== Assignment ==
In the entries that follow, the lines from the one with "This screenshot has width=1286, height=804." through the one with "You are a computer-use agent. Screen" are the ones to write out, exactly and with both ends included. Nothing else should appear.

== Exercise data ==
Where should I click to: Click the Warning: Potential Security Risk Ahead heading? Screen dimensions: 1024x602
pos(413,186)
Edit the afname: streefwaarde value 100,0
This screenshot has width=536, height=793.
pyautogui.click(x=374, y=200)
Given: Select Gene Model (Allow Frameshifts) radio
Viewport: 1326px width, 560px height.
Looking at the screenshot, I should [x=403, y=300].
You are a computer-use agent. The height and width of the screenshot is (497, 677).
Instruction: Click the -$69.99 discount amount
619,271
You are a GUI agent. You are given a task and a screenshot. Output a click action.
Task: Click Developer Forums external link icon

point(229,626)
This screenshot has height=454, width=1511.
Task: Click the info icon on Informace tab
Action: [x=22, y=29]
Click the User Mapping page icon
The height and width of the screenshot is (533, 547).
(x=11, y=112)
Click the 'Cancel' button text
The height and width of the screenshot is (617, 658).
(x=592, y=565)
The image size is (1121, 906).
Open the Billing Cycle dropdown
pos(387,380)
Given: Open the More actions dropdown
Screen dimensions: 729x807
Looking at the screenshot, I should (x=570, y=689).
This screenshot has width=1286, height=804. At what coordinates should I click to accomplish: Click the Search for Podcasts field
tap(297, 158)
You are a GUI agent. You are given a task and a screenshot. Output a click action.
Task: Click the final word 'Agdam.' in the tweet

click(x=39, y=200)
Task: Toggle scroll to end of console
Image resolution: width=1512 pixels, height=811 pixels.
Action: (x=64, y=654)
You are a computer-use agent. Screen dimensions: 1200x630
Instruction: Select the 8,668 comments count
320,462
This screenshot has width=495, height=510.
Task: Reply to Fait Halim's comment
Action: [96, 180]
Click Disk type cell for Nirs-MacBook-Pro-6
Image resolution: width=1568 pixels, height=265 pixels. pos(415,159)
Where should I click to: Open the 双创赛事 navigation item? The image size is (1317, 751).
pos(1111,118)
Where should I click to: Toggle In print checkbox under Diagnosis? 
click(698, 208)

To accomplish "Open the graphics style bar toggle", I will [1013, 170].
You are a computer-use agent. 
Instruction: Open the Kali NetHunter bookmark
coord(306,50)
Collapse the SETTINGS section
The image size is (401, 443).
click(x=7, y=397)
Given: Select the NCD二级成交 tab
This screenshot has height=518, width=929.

== Answer to this exercise ==
This screenshot has width=1286, height=804. At what coordinates should I click to accomplish: Click the Search for Podcasts field
tap(297, 158)
You are a GUI agent. You are given a task and a screenshot. Output a click action.
Task: Click the final word 'Agdam.' in the tweet

click(x=39, y=200)
Task: Toggle scroll to end of console
Image resolution: width=1512 pixels, height=811 pixels.
Action: (x=64, y=654)
You are a computer-use agent. Screen dimensions: 1200x630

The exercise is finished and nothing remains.